Of the entries below, return only those lines from the line with "Click the PAN" to the line with "The height and width of the screenshot is (954, 1153).", exactly, both included.

________

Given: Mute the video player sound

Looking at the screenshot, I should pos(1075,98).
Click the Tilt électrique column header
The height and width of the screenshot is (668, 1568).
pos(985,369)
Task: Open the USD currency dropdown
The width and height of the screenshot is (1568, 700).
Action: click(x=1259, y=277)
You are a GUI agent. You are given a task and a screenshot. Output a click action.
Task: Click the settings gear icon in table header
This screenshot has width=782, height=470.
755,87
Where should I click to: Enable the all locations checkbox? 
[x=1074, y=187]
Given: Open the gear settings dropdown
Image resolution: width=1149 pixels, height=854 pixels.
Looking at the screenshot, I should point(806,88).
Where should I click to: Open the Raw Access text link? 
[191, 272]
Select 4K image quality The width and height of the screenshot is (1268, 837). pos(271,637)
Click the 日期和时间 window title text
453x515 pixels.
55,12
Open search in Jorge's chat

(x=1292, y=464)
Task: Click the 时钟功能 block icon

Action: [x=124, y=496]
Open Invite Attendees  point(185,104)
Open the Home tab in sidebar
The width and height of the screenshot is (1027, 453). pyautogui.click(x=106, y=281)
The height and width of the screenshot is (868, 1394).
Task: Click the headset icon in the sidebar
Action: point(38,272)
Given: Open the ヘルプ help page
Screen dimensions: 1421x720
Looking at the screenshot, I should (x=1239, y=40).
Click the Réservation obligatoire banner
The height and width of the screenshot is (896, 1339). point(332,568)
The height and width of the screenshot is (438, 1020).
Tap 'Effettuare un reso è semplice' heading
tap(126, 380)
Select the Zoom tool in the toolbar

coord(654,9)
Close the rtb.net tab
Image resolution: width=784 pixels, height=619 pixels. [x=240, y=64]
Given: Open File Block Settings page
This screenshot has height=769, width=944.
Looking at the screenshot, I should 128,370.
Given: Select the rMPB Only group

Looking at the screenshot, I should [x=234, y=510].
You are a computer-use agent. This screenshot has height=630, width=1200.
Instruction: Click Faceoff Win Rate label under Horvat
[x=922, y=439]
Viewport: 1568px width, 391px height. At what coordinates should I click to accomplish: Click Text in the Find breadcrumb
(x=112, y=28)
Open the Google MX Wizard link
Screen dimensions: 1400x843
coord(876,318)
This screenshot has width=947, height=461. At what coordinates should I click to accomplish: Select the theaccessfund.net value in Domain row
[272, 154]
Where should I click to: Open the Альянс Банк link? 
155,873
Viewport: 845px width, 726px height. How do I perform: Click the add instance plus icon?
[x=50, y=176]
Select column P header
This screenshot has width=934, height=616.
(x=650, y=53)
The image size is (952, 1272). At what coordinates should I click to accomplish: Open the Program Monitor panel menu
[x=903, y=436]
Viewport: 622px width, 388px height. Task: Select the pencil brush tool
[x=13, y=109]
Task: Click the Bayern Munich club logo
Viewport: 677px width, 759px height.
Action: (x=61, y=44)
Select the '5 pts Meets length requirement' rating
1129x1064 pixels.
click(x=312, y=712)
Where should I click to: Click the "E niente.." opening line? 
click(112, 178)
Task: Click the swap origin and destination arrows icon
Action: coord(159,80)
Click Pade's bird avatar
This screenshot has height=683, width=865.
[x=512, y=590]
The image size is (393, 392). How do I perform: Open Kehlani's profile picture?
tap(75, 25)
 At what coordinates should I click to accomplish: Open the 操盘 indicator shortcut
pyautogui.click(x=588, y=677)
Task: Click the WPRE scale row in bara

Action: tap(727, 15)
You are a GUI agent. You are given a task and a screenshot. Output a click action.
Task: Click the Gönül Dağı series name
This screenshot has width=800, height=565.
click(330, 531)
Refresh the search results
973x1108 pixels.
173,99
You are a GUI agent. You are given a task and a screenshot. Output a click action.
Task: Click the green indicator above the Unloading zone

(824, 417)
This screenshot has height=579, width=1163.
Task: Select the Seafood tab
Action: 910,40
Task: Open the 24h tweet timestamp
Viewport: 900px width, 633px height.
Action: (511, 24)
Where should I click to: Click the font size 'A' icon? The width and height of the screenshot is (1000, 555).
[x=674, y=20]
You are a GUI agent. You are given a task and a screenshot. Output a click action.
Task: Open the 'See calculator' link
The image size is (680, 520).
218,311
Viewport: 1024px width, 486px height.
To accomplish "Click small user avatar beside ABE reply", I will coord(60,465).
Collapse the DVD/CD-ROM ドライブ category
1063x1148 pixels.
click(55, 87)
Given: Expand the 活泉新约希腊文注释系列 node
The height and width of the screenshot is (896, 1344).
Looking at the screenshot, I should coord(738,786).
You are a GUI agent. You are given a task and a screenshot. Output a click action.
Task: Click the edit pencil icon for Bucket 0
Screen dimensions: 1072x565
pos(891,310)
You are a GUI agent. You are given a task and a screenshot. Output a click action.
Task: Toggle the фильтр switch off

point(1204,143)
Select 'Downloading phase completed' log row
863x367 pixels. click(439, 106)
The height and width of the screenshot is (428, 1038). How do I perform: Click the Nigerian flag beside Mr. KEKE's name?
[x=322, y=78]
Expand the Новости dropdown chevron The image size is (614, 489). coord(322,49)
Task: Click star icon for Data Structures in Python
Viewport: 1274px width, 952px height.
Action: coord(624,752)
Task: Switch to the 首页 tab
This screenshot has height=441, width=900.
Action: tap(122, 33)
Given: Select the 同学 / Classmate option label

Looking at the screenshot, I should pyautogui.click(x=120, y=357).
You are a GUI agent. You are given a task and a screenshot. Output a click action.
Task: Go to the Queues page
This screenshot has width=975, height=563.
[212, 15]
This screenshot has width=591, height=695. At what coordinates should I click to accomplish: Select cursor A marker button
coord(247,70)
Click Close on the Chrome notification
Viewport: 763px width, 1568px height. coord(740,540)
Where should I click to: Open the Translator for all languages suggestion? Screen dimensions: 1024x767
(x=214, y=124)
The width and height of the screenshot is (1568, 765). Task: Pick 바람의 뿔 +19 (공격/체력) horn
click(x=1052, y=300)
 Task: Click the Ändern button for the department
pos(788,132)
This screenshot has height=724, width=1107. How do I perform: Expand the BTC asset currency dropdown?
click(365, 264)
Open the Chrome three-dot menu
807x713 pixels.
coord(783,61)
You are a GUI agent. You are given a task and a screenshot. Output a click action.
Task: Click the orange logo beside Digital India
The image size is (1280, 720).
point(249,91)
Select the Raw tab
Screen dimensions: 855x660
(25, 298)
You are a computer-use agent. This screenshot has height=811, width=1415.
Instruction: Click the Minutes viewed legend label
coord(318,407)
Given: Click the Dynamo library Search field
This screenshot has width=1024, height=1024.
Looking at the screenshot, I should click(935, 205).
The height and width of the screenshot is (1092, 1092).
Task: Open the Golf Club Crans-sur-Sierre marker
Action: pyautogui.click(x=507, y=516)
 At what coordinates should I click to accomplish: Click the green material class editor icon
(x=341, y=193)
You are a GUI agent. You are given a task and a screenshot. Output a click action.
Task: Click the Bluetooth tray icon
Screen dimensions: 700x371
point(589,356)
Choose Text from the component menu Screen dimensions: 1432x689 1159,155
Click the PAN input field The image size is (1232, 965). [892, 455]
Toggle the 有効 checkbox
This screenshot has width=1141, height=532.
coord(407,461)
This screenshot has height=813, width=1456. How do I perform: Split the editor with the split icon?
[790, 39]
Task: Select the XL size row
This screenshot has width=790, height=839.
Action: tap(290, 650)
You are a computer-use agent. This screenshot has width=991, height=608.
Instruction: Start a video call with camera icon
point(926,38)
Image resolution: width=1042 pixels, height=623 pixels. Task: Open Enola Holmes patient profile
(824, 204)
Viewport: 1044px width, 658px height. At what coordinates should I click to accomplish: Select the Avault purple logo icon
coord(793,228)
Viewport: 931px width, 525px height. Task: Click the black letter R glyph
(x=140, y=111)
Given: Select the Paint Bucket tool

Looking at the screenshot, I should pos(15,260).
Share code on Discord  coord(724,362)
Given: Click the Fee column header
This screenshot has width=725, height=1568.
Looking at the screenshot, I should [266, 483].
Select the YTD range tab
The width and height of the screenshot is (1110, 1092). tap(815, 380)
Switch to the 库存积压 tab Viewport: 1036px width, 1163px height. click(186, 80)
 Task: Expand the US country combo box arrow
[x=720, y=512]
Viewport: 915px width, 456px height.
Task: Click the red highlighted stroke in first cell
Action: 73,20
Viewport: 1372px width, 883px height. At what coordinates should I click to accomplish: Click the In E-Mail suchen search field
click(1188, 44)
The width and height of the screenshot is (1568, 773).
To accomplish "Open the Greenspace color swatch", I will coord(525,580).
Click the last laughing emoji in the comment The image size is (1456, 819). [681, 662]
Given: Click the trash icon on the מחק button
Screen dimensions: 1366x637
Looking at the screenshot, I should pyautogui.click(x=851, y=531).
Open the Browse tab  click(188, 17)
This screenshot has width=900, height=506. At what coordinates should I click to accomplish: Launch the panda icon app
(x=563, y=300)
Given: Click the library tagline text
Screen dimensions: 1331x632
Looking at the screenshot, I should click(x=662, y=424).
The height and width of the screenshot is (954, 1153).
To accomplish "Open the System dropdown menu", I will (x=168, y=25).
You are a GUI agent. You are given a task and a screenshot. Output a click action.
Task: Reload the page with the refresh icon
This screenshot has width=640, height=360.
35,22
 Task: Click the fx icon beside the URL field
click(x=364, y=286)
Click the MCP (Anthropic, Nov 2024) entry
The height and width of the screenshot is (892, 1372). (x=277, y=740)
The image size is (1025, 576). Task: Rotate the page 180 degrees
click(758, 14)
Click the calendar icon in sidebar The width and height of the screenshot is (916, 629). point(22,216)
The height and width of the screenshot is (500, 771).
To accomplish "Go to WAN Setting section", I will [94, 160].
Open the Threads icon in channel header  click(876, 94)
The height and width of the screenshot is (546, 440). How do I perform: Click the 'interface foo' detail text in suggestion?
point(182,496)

________

* **Solution for this problem**
Click the PAN input field The image size is (1232, 965). [892, 455]
Toggle the 有効 checkbox
This screenshot has width=1141, height=532.
coord(407,461)
This screenshot has height=813, width=1456. How do I perform: Split the editor with the split icon?
[790, 39]
Task: Select the XL size row
This screenshot has width=790, height=839.
Action: tap(290, 650)
You are a computer-use agent. This screenshot has width=991, height=608.
Instruction: Start a video call with camera icon
point(926,38)
Image resolution: width=1042 pixels, height=623 pixels. Task: Open Enola Holmes patient profile
(824, 204)
Viewport: 1044px width, 658px height. At what coordinates should I click to accomplish: Select the Avault purple logo icon
coord(793,228)
Viewport: 931px width, 525px height. Task: Click the black letter R glyph
(x=140, y=111)
Given: Select the Paint Bucket tool

Looking at the screenshot, I should pos(15,260).
Share code on Discord  coord(724,362)
Given: Click the Fee column header
This screenshot has width=725, height=1568.
Looking at the screenshot, I should [266, 483].
Select the YTD range tab
The width and height of the screenshot is (1110, 1092). tap(815, 380)
Switch to the 库存积压 tab Viewport: 1036px width, 1163px height. click(186, 80)
 Task: Expand the US country combo box arrow
[x=720, y=512]
Viewport: 915px width, 456px height.
Task: Click the red highlighted stroke in first cell
Action: 73,20
Viewport: 1372px width, 883px height. At what coordinates should I click to accomplish: Click the In E-Mail suchen search field
click(1188, 44)
The width and height of the screenshot is (1568, 773).
To accomplish "Open the Greenspace color swatch", I will coord(525,580).
Click the last laughing emoji in the comment The image size is (1456, 819). [681, 662]
Given: Click the trash icon on the מחק button
Screen dimensions: 1366x637
Looking at the screenshot, I should pyautogui.click(x=851, y=531).
Open the Browse tab  click(188, 17)
This screenshot has width=900, height=506. At what coordinates should I click to accomplish: Launch the panda icon app
(x=563, y=300)
Given: Click the library tagline text
Screen dimensions: 1331x632
Looking at the screenshot, I should click(x=662, y=424).
The height and width of the screenshot is (954, 1153).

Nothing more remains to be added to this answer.